“The Work of Art” seems a benign, generic title for any exhibition. As applied to the stirring Roy DeCarava show at the Underground Museum, its meaning reverberates beyond simple description, prompting us to consider not just the objects in question but the practice involved in their making. It invites us to tilt the emphasis from work as a noun to work as a verb.
DeCarava’s work as a photographer was a matter of steady immersion and acute observation. It was an everyday act, and it was personal, a ritual not that different from prayer in its assertion of purposeful connection between individual and wider world.

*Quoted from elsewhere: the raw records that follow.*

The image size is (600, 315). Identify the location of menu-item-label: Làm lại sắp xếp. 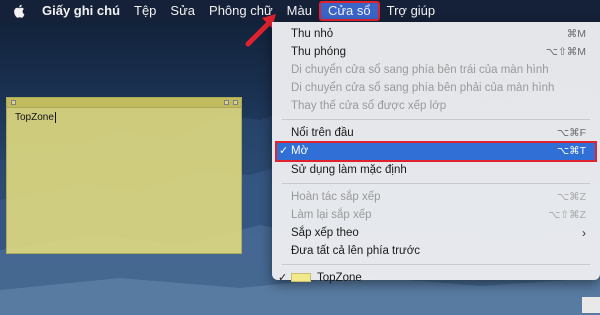
(332, 215).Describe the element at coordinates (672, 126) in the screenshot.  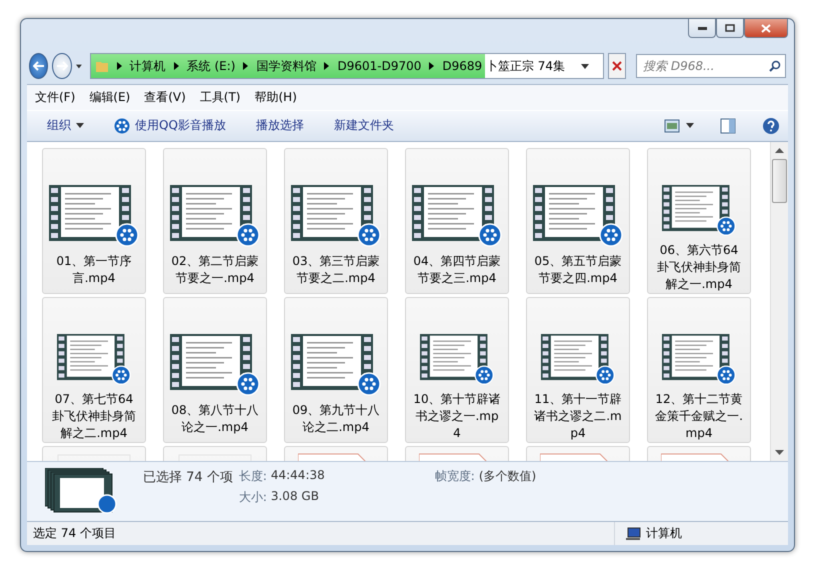
I see `view-icon` at that location. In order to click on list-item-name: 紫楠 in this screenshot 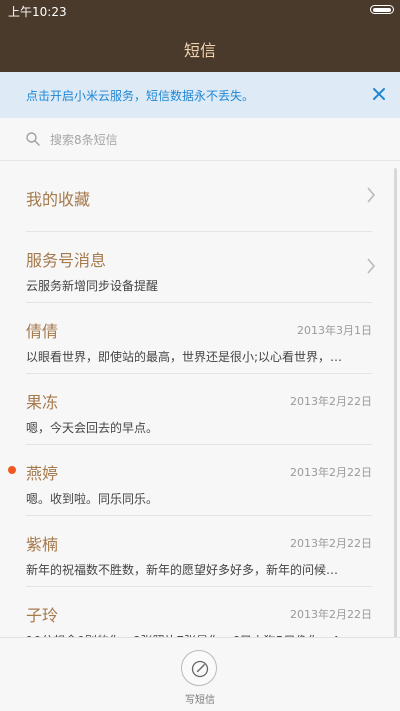, I will do `click(42, 544)`.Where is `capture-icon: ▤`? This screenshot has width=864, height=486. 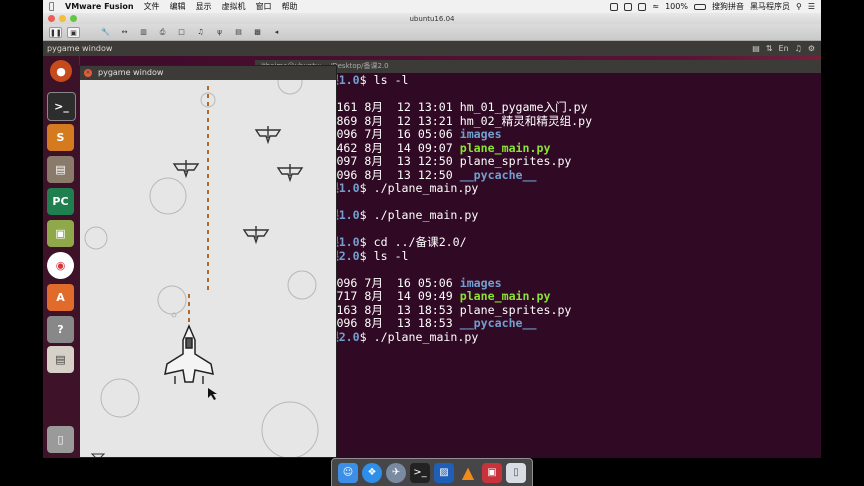 capture-icon: ▤ is located at coordinates (238, 32).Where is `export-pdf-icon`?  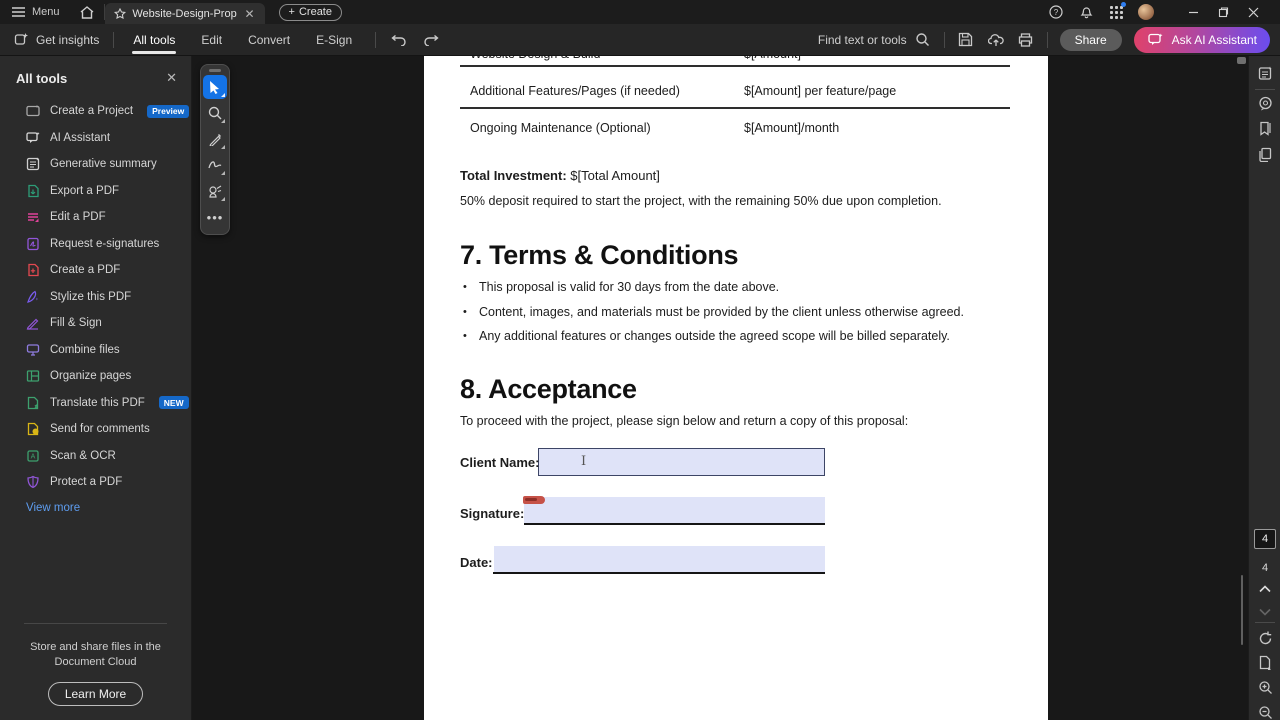
export-pdf-icon is located at coordinates (33, 191).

The show includes about 50 black-and-white photographs spanning 1949 to 2000, with the greatest concentration made in the 1950s, ’60s and ’70s. Wendy DeCarava, the artist’s daughter, served as curator, representing the breadth of her father’s career thoughtfully and with concision, focusing on his chief areas of interest: the streets, the home and jazz.
Born in Harlem, DeCarava (1919-2009) initially studied painting and printmaking. He brought to photography, which he adopted in the mid-’40s, an exquisitely attuned sense of composition and tonal finesse. Any number of images in the show demonstrate DeCarava’s capacity to find and articulate a profound poetry in ordinary life.
“Lingerie” (1950), a view of four boys hanging out on the steps and emergency escape of adjacent New York brownstones, ticks with the precision of a fine watch. The boys, sitting on banisters and leaning off ledges, occupy the cardinal directions of the print, their gestures, glances and white shirts against the charcoal facade beating a circular rhythm around the page, the rhythm of an hour, a day, a world.
Velvety tones in subtle gradation, punctuated by deep, inky blacks and selective gleams of white, are characteristic of DeCarava, whether his subject is a quotidian still life, the stack of dirty dishes at a vacated table or Billie Holiday, tightly framed in performance, face clenched with intensity. His pictures are equally documents and acts of devotion. They register the oscillation between private interior and visible surface, between the sensual and the social.
DeCarava’s work gets introduced in the context of his time and community in “Soul of a Nation: Art in the Age of Black Power 1963-1983,” now at the Broad, a vital complement to the Underground Museum’s achingly beautiful show.